The Stellantis (STLA) stock price has moved into a deep bear market as doubts about the company’s future remains. Its American shares plunged to a low of $13.40 on Wednesday, its lowest point since January 2023, and down by over 51% from its highest point this year.
Stellantis has severely underperformed other large automakers. It has dropped by almost 40% this year, while Ford has fallen by almost 10% this year while Renault and General Motors have risen by 34% and 9.52%, respectively.
Stellantis business is struggling
Stellantis is not a popular name, yet it is one of the biggest companies in the auto industry. It owns some of the most popular brands, especially in Europe and North America.
It was formed through the merger of Fiat Chrysler with PSA, a French company known for its Peugeot brand.
Before that, Fiat acquired Chrysler, the smallest of the large Detroit automakers from bankruptcy.
Some of the other popular brands in the Stellantis umbrella are Alpha Romeo, Dodge, Jeep, and RAM.
Stellantis’ business has gone through a rollercoaster in the past few years. Its revenue surged from $149 billion in 2021 to $179 billion and $189 billion in the next two years. This revenue growth translated to more robust profits, with the net income jumping from $14.2 billion in 2021 to $18.59 billion last year.

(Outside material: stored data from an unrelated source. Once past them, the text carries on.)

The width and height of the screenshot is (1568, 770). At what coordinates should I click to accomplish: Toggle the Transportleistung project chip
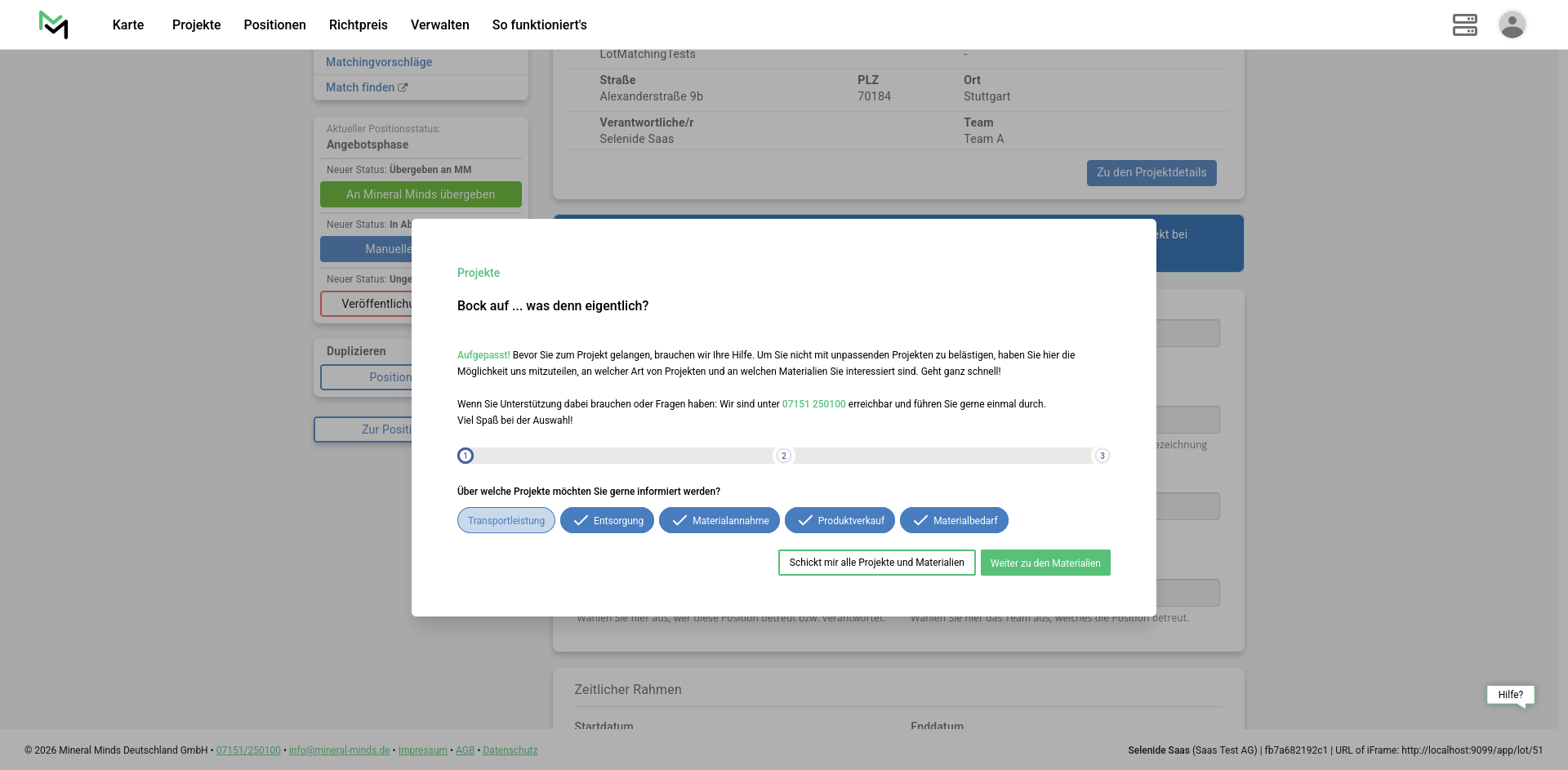pos(506,521)
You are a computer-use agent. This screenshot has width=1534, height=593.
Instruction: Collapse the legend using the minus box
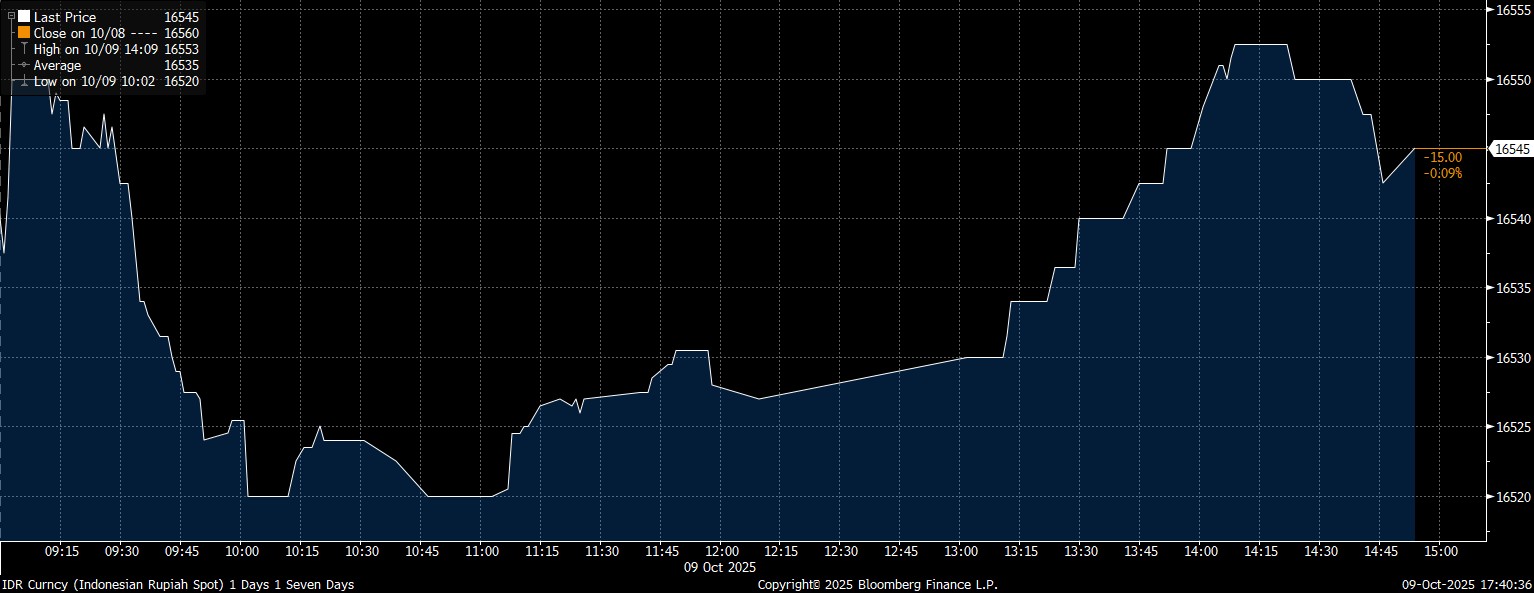click(x=11, y=16)
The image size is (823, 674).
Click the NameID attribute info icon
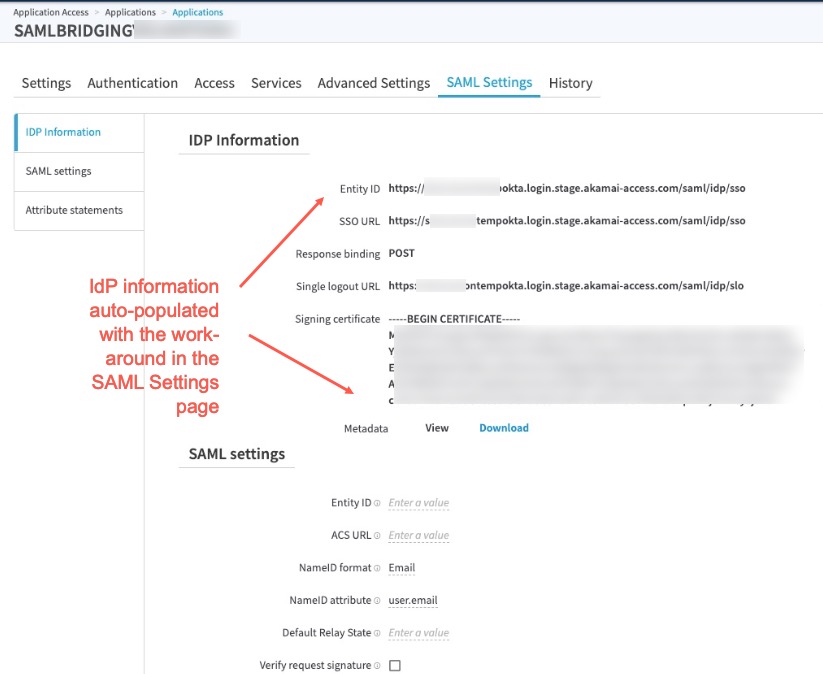[377, 601]
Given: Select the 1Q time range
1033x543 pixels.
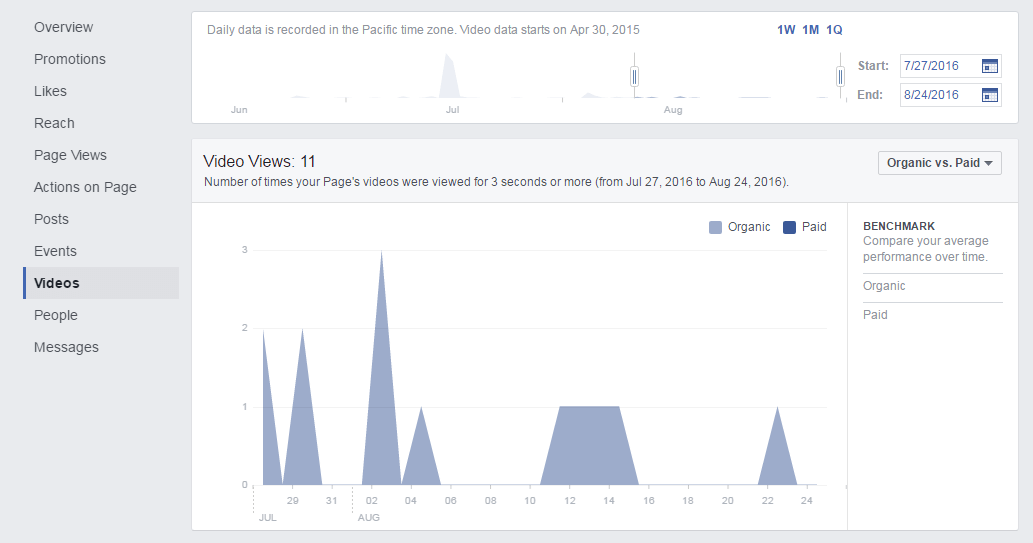Looking at the screenshot, I should click(834, 30).
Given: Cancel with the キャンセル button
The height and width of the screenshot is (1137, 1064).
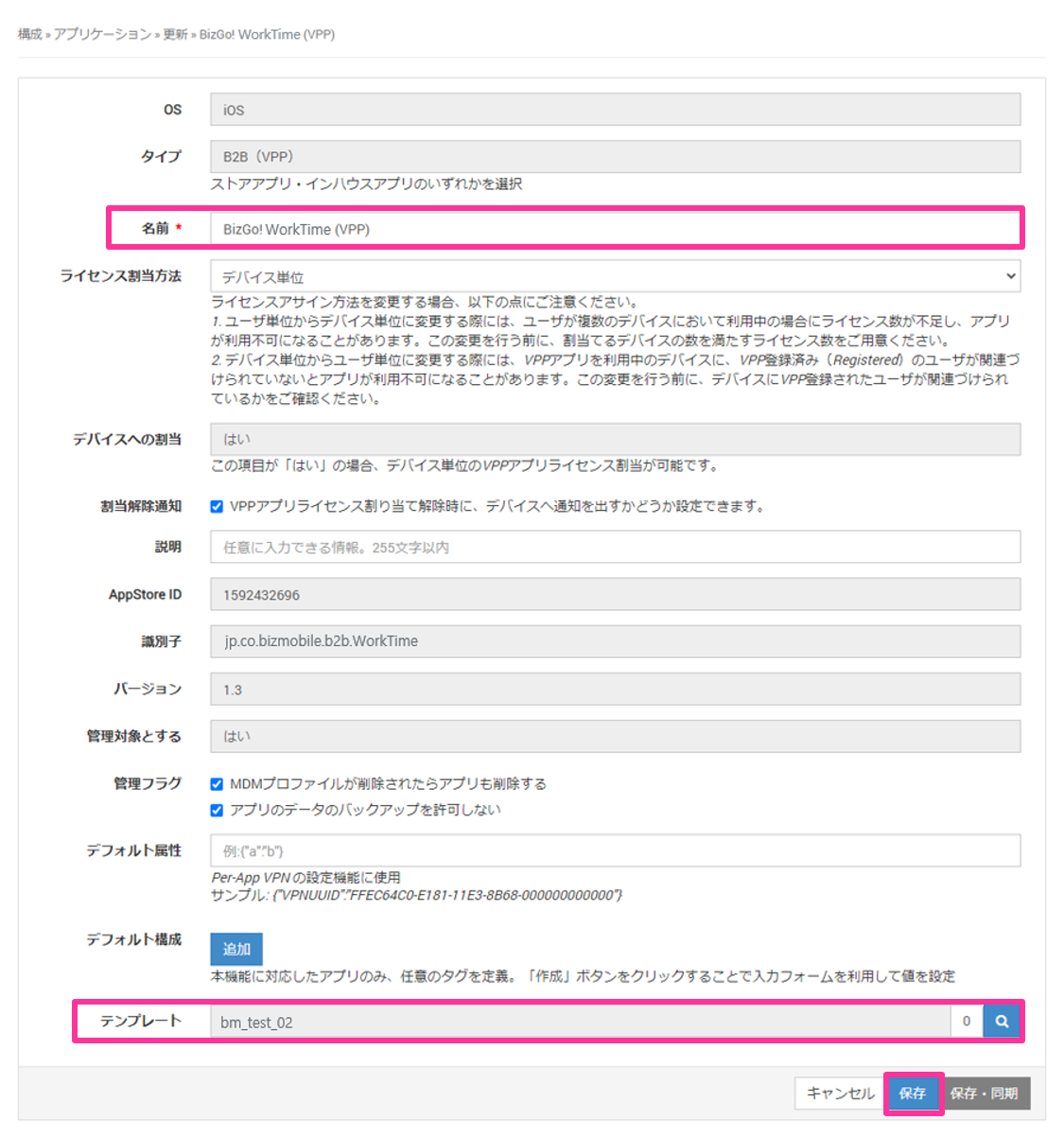Looking at the screenshot, I should pos(840,1093).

This profitability has made Carlos Tavares one of the best-paid executive in the auto industry, making $39 million in 2023. His salary was higher than Jim Farley’s (Ford) $26 million and Mary Barra’s (GM) $27.8 million.
Tavares also made more money than Luca de Meo, Renault’s CEO who earned about $6.33 million.
The challenge, however, is that many of Stellantis brands are not doing well, partly because of many years of underinvestment. Just recently, Kevin Farrish, the head of the US National Dealer Council wrote a scathing letter, saying:
“We did not create this problem, the federal government did not create this problem, the UAW did not create this problem, and your employees did not create this problem — you created this problem.”
Read more: Stellantis stock can only go up after US sales decline: here’s why
Stellantis top brands are not doing well
In a recent article on Stellantis, I warned that some of its brands risked going extinct, especially in the United States.
First, there is Alfa Romeo, a brand whose closest competitors are the likes of BMW, Audi, and Lexus. Over the years, the brand has not done well and is not the first car that most people think about when buying a vehicle. As the chart below shows, total sales in the US have tanked in the past few years.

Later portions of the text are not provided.